Vom Neusiedler- bis zum Bodensee

Was nun endlich mit 1.1.26 hinsichtlich Trinkgeldpauschale Realität wurde, nämlich eine einheitliche Regelung für das ganze Land, wünschen sich Betriebe auch für andere Bereiche. Neun unterschiedliche Regelungen oder Maßnahmen kosten nicht nur Zeit und Geld, sondern bringen auch Ärger. Es wäre wirklich zu wünschen, dass das Jahr 2026 als Ende des unseligen Föderalismus in die Geschichte eingeht. Apropos Regelungen: Zum Thema Bürokratie hat der diesjährige ÖHV Kongress vieles auf den Tisch gelegt, dass dringend repariert und adaptiert werden muss. Hoteliers und Gastronomen sind in erster Linie Gastgeber, und keine Bürokraten. Und ja, das Trinkgeld bleibt steuerfrei und das ist gut so, denn es stellt ja eine Wertschätzung dar. Was im übrigen ganz generell schön wäre, würde diese wieder mehr spürbar.
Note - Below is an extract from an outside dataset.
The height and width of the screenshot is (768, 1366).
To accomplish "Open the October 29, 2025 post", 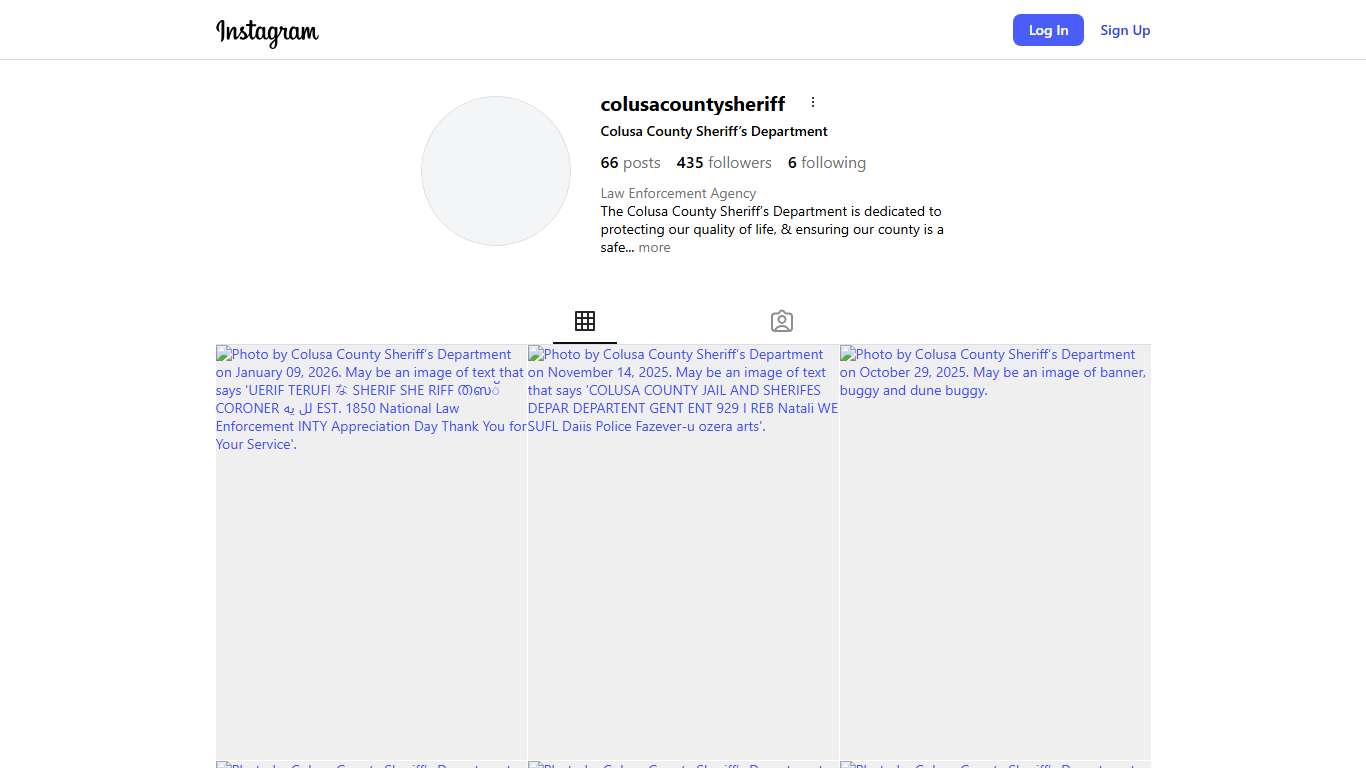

Und die kann sich nicht nur im persönlichen Austausch zeigen, sondern zum Beispiel auch, in dem man ganze Branchen durch Förderungen– Stichwort Strompreisbremse –unterstützt. Und das gilt nicht nur für die Industrie, sondern auch für den gesamten Tourismusbereich, der ebenfalls energieintensiv ist und mit all seinen Protagonisten nicht nur Aushängeschild des Landes ist, sondern mit seiner hohen Wertschöpfung ganz ordentlich zum BIP beiträgt. Und sich auch eine Energie- Unterstützung verdient hätte.

Vielleicht wird’s ja noch was damit, wünschen darf man sich ja schließlich etwas. Auch, wenn Weihnachten schon vorbei ist. Und sonst hoffen wir wohl alle auf friedliche Zeiten. Auf Zeiten, in denen man entspannt auf Messen gehen kann, wie z.B. auf die Intergastra, die in Stuttgart von 7. – 11. Februar zeigt, was Gastro und Hotellerie künftig beschäftigt. Aber auch Weinliebhaber kommen auf der AustroVin in Tulln von 29. bis 31. Jänner auf ihre Kosten. Oder auch auf die Internorga, der internationalen Leitmesse für Hospitality und Foodservice. die von 13. – 17. März in Hamburg stattfindet. Messen sind immer sowohl Bühne für News, als auch Gelegenheiten für den brancheninternen Austausch. Und funktioniert, wie auch die GAST im November gezeigt hat.

Wir starten voller Optimismus in ein neues Jahr, denn wir sind überzeugt, dass auch die Politik den Ernst der (wirtschaftlichen) Lage erkannt und entsprechend handeln wird.